PROBLEM REQUIREMENTS »
Every line of the entries below from the one containing "[Pinterest] (443, 2446)" to the one containing "Screenshot is 807x2576.", both ends included, must be written out exactly. No other line belongs in the answer.

+++ DATA RECORDS +++

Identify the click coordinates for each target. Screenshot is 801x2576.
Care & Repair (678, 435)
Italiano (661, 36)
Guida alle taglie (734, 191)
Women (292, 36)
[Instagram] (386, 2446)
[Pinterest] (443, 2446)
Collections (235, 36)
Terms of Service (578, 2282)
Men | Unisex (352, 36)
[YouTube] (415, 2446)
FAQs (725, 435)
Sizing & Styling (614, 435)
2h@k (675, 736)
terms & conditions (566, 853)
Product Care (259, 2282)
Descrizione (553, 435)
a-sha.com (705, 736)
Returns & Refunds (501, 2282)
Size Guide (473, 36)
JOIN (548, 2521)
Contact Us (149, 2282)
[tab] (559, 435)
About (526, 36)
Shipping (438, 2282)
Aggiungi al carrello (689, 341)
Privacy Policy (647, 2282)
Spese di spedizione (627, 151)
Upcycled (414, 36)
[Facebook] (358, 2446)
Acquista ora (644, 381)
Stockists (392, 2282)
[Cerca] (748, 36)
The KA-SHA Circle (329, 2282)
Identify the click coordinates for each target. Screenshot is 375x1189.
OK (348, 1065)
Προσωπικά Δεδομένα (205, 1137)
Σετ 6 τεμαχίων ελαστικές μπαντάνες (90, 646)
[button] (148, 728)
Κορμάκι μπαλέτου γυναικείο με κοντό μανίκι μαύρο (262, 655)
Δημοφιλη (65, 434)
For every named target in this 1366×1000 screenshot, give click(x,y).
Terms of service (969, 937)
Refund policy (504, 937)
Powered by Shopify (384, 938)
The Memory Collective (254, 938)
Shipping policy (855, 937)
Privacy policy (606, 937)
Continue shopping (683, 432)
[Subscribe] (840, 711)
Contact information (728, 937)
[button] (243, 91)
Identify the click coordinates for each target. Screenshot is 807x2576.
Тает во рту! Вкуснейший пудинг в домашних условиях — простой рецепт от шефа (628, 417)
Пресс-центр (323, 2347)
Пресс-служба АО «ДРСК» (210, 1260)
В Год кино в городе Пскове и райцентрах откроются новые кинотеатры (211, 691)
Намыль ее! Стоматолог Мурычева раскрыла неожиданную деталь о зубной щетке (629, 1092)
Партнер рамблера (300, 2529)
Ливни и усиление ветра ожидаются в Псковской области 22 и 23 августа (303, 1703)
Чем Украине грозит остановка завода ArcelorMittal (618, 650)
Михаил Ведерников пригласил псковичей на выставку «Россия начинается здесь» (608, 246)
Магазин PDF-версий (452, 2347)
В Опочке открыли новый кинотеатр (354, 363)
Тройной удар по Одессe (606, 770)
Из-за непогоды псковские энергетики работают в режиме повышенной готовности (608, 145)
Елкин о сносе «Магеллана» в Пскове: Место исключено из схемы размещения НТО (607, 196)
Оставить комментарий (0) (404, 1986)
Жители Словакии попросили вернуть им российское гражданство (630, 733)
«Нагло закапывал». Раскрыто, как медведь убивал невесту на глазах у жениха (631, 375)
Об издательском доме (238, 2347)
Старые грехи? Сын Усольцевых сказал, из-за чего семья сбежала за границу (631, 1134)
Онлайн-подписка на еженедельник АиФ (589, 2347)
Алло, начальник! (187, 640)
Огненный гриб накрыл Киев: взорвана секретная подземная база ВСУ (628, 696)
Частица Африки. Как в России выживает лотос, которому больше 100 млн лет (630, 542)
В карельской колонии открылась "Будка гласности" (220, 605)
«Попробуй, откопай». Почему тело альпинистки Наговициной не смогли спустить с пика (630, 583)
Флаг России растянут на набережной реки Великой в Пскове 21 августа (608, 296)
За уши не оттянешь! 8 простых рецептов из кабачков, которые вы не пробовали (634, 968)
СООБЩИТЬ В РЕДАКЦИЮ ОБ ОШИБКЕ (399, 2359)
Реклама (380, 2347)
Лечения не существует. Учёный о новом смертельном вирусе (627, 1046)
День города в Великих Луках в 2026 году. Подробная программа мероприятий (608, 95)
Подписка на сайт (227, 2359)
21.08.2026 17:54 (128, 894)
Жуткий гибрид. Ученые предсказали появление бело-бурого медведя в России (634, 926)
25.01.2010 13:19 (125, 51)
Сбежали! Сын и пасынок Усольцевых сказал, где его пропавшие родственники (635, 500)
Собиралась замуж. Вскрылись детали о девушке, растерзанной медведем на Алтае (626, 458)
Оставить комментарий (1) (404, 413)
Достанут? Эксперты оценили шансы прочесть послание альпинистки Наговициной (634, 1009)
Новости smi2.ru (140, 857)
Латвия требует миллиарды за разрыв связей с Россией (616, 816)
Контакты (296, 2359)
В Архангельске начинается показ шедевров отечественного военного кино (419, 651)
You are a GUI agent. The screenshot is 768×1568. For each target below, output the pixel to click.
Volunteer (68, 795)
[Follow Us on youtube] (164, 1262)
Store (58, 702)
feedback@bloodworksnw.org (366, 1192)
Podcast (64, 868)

+++

FINAL ANSWER »
[Pinterest] (443, 2446)
Collections (235, 36)
Terms of Service (578, 2282)
Men | Unisex (352, 36)
[YouTube] (415, 2446)
FAQs (725, 435)
Sizing & Styling (614, 435)
2h@k (675, 736)
terms & conditions (566, 853)
Product Care (259, 2282)
Descrizione (553, 435)
a-sha.com (705, 736)
Returns & Refunds (501, 2282)
Size Guide (473, 36)
JOIN (548, 2521)
Contact Us (149, 2282)
[tab] (559, 435)
About (526, 36)
Shipping (438, 2282)
Aggiungi al carrello (689, 341)
Privacy Policy (647, 2282)
Spese di spedizione (627, 151)
Upcycled (414, 36)
[Facebook] (358, 2446)
Acquista ora (644, 381)
Stockists (392, 2282)
[Cerca] (748, 36)
The KA-SHA Circle (329, 2282)
Identify the click coordinates for each target. Screenshot is 375x1189.
OK (348, 1065)
Προσωπικά Δεδομένα (205, 1137)
Σετ 6 τεμαχίων ελαστικές μπαντάνες (90, 646)
[button] (148, 728)
Κορμάκι μπαλέτου γυναικείο με κοντό μανίκι μαύρο (262, 655)
Δημοφιλη (65, 434)
For every named target in this 1366×1000 screenshot, give click(x,y).
Terms of service (969, 937)
Refund policy (504, 937)
Powered by Shopify (384, 938)
The Memory Collective (254, 938)
Shipping policy (855, 937)
Privacy policy (606, 937)
Continue shopping (683, 432)
[Subscribe] (840, 711)
Contact information (728, 937)
[button] (243, 91)
Identify the click coordinates for each target. Screenshot is 807x2576.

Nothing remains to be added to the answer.